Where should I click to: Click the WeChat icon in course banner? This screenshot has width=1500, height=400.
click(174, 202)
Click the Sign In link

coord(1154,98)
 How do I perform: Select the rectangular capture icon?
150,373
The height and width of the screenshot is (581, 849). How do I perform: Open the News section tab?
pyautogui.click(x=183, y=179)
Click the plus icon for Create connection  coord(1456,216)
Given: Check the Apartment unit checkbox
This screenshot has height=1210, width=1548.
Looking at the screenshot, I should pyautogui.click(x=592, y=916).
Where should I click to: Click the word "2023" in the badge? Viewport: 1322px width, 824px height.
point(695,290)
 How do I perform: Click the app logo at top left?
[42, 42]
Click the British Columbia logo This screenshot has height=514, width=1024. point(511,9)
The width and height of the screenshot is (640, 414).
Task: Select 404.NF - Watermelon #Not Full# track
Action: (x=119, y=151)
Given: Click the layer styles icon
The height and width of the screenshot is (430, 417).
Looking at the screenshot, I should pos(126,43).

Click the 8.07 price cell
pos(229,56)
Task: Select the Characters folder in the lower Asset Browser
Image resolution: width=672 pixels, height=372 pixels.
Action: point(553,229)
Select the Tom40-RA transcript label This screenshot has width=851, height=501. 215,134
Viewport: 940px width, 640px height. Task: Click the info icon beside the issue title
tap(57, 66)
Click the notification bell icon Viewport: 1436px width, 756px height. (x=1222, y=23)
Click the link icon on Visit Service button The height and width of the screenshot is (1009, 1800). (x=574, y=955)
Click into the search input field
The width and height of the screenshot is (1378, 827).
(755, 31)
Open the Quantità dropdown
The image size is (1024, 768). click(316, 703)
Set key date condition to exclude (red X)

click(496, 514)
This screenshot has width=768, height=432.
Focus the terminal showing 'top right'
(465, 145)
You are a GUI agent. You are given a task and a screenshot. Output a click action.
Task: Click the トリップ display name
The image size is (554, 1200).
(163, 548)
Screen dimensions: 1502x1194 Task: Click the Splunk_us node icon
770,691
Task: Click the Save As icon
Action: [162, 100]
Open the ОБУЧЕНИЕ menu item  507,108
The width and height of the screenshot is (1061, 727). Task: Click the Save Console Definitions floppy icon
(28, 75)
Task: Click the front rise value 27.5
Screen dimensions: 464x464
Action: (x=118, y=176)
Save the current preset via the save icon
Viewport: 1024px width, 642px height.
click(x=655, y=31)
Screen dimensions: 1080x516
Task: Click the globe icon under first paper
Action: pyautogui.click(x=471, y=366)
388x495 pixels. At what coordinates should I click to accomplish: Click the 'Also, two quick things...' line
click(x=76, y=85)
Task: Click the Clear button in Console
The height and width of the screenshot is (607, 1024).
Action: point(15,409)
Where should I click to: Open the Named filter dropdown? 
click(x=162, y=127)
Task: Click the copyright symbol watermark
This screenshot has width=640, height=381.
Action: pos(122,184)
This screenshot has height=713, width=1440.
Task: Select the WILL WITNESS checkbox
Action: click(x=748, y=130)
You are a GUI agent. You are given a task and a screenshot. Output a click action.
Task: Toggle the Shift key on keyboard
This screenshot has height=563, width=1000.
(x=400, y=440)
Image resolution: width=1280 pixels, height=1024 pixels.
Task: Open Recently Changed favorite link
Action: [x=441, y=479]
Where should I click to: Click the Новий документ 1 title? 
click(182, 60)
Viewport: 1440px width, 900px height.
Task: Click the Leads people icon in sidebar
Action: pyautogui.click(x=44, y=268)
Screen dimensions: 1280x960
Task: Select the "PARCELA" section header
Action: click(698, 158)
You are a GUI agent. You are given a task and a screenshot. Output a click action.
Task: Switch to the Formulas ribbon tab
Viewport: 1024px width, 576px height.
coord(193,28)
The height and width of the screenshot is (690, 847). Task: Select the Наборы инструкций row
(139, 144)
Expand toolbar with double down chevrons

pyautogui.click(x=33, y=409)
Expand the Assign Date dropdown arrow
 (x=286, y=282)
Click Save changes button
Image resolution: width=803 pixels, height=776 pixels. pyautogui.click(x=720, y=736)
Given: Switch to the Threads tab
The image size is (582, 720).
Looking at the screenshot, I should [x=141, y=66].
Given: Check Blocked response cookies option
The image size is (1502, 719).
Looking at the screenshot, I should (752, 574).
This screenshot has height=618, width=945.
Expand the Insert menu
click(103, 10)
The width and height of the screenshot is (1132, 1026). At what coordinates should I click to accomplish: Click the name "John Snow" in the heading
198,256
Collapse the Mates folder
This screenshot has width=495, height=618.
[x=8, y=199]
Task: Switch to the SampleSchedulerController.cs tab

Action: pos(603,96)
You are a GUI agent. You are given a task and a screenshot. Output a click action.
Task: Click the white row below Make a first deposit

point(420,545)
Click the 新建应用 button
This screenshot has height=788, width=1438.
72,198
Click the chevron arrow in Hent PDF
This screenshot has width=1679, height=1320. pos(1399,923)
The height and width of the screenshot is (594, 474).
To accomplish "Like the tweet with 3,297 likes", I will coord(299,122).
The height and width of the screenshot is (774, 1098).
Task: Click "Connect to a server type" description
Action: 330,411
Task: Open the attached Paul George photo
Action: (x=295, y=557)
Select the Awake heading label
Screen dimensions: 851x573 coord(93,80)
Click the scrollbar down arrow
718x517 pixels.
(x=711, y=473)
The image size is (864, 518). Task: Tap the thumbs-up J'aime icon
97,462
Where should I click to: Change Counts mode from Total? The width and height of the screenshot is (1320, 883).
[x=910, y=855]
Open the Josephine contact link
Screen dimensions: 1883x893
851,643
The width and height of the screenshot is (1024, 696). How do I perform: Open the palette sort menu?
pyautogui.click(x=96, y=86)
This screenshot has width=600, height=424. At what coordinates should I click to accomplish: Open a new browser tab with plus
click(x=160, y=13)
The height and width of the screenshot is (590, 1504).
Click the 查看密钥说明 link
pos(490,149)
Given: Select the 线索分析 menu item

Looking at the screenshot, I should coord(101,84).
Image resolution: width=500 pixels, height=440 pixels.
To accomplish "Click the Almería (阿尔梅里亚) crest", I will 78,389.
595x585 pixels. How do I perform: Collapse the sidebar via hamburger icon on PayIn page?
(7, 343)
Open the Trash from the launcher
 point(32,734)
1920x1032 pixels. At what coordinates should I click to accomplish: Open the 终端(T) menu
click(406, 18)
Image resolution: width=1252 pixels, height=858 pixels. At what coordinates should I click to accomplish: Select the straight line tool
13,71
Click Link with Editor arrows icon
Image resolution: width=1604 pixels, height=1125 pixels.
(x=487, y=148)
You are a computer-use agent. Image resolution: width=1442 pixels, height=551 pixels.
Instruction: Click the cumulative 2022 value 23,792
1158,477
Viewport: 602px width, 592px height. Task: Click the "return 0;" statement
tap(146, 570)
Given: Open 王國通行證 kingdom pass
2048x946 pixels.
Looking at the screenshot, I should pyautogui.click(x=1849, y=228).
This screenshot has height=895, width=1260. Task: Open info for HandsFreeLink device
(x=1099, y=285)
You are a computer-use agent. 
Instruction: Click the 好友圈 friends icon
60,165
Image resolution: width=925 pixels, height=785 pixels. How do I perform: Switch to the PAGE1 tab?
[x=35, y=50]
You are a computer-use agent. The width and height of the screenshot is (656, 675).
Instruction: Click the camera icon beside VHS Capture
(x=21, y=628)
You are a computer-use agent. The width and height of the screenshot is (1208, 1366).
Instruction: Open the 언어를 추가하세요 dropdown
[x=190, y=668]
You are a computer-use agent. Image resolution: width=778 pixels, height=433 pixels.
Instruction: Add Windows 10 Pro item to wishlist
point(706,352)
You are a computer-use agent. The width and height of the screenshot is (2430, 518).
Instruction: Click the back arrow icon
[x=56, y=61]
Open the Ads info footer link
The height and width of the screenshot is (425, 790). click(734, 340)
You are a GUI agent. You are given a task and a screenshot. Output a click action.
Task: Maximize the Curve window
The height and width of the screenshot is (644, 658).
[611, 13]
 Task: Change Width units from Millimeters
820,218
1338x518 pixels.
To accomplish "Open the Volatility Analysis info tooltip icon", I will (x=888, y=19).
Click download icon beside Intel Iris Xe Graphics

⁂

• TASK REQUIREMENTS:
Extract from the data every line where "computer" shows up.

• EXERCISE OUTPUT:
You are a computer-use agent. Image resolution: width=1442 pixels, height=551 pixels.
You are a computer-use agent. 
You are a computer-use agent. The width and height of the screenshot is (656, 675).
You are a computer-use agent. The width and height of the screenshot is (1208, 1366).
You are a computer-use agent. Image resolution: width=778 pixels, height=433 pixels.
You are a computer-use agent. The width and height of the screenshot is (2430, 518).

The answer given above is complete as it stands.